In our most recent patent newsletter, we reported the decision of Mr Justice Arnold in Warner–Lambert Company, LLC v Actavis, handed down on 21 January, 2015 in which he dismissed an application for an interim injunction under a second medial patent for Pregabalin. This decision, in which the judge decided there was "no serious issue to be tried on infringement", was based primarily on the judge's finding that a subjective intention was required on the part of Actavis in relation to direct infringement of the Swiss form claim in issue. For this part of their case, Warner-Lambert had only been relying on the fact that Actavis ought to have known that their product would be prescribed for the patented use, which is based on the intention of the end user.
We further reported that this decision, at least in so far as indirect infringement of a Swiss Form claim is concerned, seemed to be inconsistent with subsequent decision of the Dutch Court of Appeal in the Hague, in a case between Novartis and Sun Pharmaceuticals. In that case, Sun was found liable for indirect infringement of a Swiss form claim, despite use of a skinny label that did not mention the patented use. The English court had dismissed the equivalent indirect infringement claim in the Warner-Lambert case based on established law relating to indirect infringement of process claims, which include Swiss form claims. There have been two interesting recent developments in the English Warner-Lambert litigation.
Warner-Lambert's claim survives – in part
First, based on the decision to refuse an interim injunction, Actavis applied to strike out Warner-Lambert's claim for infringment of the patent in its entirety. At the same time Warner-Lambert applied to amend its case on direct infringement to plead subjective intention on the part of Actavis. Interestingly, having been relatively uninterested in this part of their case originally, Warner-Lambert also sought to maintain its claim for indirect infringement, following the decision of the Court of Appeal in the Hague.
On 06 February, Mr Justice Arnold dealt with these two applications. He refused to strike out Warner-Lambert's case entirely. While he remained of the view that subjective intention was required for direct infringement, and Warner-Lambert's amended pleading did not disclose reasonable grounds for alleging such intention, he allowed this part of the case to go forward. He accepted that he might be wrong as regards the requirement for subjective intention for direct infringement, and this was a very important, developing area of the law that needed looking at by a higher court.

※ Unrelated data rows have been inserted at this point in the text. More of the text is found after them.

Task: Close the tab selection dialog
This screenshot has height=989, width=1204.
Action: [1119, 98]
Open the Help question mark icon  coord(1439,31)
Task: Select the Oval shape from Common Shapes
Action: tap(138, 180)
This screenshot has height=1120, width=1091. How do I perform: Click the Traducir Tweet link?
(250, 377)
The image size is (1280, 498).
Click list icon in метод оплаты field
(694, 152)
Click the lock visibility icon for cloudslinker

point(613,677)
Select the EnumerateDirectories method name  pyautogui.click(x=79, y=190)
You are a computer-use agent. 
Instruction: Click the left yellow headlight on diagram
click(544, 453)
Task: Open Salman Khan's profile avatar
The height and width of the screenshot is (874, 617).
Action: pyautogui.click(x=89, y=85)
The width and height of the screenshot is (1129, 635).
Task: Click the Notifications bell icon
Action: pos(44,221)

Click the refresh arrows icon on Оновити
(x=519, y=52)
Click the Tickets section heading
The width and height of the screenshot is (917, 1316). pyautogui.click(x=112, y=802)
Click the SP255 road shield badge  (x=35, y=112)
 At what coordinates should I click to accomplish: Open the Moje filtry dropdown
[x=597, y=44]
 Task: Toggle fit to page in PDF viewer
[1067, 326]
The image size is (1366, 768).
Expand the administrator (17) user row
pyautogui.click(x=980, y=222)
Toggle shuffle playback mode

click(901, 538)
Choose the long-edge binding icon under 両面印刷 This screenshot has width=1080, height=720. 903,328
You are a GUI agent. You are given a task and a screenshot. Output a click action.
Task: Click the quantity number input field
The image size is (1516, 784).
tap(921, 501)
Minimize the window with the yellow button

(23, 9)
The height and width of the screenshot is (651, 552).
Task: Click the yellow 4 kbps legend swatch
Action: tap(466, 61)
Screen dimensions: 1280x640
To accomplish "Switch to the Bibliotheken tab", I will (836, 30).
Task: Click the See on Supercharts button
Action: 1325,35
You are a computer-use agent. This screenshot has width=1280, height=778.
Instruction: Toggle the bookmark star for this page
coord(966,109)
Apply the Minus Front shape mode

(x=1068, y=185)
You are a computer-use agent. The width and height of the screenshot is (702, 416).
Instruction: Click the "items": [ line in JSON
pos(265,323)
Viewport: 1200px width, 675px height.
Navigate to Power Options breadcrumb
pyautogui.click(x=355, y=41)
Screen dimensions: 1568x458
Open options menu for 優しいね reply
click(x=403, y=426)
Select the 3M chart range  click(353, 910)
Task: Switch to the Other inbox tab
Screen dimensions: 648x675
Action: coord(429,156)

He did however strike out the claim of indirect infringement, which he maintained was hopeless. His explanation for the apparent difference between his position and that in the Netherlands was that it seems the Dutch court was not addressed on the further claim construction issues raised by a claim of indirect infringement. As to these, he was of the view that the law was developed and clear, such that this aspect of the claim should not continue. This may be subject to appeal.
Injunction granted against the NHS
The second, perhaps more immediately interesting development, was a decision apparently made on 26 February. It appears that Mr Justice Arnold has granted an order against the UK National Health Service (NHS) requiring it to issue guidance to the effect that physicians must prescribe pregabalin by brand name for the patented second medical use (pain). This guidance would be contrary to the general prescription guidance in the UK, which is always to prescribe generically absent very good reasons to do otherwise. There had been indications in the evidence submitted in this case that local health authorities were refusing to accede to the patentee's request to prescribe pregabalin by brand name for the patented use, based on there being "no clinical reason to do so". Prescribing by brand name means the pharmacist fulfilling the prescription must dispense the branded product.
This mandatory injunction is a major step forward in the enforcement of second medical use patents in the UK. This seems to us to be a sensible and practical solution to the problem, certainly while there remains doubt as to the scope of second medical use claims.